REQUIRED WORK:
Please reproduce the lines below word for word, all of them, in the order they appear.

DATA EXCERPTS:

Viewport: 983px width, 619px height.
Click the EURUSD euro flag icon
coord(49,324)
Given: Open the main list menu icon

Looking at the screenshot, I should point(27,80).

WORKED ANSWER:
Viewport: 983px width, 619px height.
Click the EURUSD euro flag icon
coord(49,324)
Given: Open the main list menu icon

Looking at the screenshot, I should point(27,80).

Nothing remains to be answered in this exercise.